Most probable state sequence
What can we do with a trained HMM?
Well, we can infer the most probable hidden state sequence for given observed sequence.
$$ \star{\mZ} = \argmax_{\vz_1,\ldots,\vz_\nlabeled} p(\vx_1,\ldots,\vx_\nlabeled, \vz_1,\ldots,\vz_\nlabeled) $$
To solve this optimization problem, trying out all possible values of the state sequences is computationally infeasible for many applications.
One efficient approach that incrementally discovers the most probable state sequence is known as the Viterbi algorithm.
It is a dynamic programming approach that breaks down the overall problem into incremental sequence discovery.
It works by only considering the most promising paths at any point in time.
Note that for any \( \nlabeledsmall \), to discover the best \( \vz_\nlabeledsmall \), we need to know the \( K \) different paths that lead to each of the \( K \) possible values of \( \vz_\nlabeledsmall \).

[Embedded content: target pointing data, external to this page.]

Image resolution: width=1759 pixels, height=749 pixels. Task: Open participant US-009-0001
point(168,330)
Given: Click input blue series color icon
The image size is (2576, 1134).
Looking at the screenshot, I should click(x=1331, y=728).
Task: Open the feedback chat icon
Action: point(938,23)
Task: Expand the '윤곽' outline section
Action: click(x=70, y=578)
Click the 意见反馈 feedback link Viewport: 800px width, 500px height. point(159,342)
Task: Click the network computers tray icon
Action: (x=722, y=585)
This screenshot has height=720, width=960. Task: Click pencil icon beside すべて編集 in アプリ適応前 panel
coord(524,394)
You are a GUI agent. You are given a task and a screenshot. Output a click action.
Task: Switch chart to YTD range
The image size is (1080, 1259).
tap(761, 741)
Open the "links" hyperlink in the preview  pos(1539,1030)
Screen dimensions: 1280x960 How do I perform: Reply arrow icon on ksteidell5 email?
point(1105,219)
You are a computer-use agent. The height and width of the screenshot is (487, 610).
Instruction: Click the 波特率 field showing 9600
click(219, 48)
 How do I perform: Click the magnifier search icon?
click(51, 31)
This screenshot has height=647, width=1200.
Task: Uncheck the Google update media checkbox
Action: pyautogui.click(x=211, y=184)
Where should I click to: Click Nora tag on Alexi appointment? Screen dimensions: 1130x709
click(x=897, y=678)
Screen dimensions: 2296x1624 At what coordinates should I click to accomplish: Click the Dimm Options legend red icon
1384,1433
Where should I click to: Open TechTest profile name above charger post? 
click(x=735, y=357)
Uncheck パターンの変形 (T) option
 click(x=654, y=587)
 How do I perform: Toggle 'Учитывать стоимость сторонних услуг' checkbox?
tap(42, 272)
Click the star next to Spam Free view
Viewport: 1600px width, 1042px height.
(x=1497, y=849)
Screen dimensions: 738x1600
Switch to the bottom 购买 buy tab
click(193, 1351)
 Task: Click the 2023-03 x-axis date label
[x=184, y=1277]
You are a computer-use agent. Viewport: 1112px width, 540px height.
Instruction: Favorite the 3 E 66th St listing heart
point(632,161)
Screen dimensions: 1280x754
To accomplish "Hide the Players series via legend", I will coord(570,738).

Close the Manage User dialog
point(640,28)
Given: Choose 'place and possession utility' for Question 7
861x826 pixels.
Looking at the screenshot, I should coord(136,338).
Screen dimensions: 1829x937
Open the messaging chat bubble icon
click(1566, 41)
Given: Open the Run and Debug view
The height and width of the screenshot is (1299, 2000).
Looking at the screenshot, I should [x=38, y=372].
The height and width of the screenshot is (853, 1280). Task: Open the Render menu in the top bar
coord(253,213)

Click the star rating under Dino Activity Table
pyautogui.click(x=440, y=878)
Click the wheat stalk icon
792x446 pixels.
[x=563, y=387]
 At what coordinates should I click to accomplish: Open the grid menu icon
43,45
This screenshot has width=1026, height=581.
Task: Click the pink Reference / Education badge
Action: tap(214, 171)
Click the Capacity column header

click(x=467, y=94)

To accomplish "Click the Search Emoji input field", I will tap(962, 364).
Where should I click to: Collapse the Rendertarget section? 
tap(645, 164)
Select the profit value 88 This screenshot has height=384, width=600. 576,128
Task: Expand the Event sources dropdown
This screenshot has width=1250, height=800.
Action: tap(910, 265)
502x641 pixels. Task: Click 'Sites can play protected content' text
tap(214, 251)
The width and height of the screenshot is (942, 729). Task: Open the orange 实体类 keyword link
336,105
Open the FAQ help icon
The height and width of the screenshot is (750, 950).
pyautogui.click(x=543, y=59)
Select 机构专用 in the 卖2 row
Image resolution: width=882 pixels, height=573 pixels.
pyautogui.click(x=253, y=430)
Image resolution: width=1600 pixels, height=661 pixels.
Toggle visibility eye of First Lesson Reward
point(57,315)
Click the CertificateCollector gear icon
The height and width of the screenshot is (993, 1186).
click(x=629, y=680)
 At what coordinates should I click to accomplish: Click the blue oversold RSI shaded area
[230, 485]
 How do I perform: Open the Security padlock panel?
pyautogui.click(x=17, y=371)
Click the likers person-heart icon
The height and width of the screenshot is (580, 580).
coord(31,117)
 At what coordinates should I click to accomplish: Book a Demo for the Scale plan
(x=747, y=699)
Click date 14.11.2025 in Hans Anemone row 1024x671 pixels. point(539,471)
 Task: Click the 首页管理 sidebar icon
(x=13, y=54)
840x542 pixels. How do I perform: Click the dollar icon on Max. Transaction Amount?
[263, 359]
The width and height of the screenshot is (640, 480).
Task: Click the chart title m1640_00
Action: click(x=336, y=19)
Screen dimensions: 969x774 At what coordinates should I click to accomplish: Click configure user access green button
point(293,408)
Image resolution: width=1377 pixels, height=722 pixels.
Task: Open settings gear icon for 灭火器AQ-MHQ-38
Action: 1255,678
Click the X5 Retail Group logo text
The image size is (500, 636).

The best probability that the model will be in the \( k\)-th state at the \( \nlabeledsmall\) step is
$$ p(z_{\nlabeledsmall k}) = \max_{\vz_1,\ldots,\vz_{\nlabeledsmall-1}} p(\vx_1,\ldots,\vx_\nlabeledsmall, \vz_1,\ldots,\vz_{\nlabeledsmall-1}, z_{\nlabeledsmall k} = 1) $$
When we move to next step of discovering the best value for \( \vz_{\nlabeledsmall+1}\), we only need to retain the path that lead to the best value of \( \vz_\nlabeledsmall \).
By the time we reach the end of the sequence, we are left with a single unique path. We can backtrack this path to discover the best values of all the intermediate states in the sequence.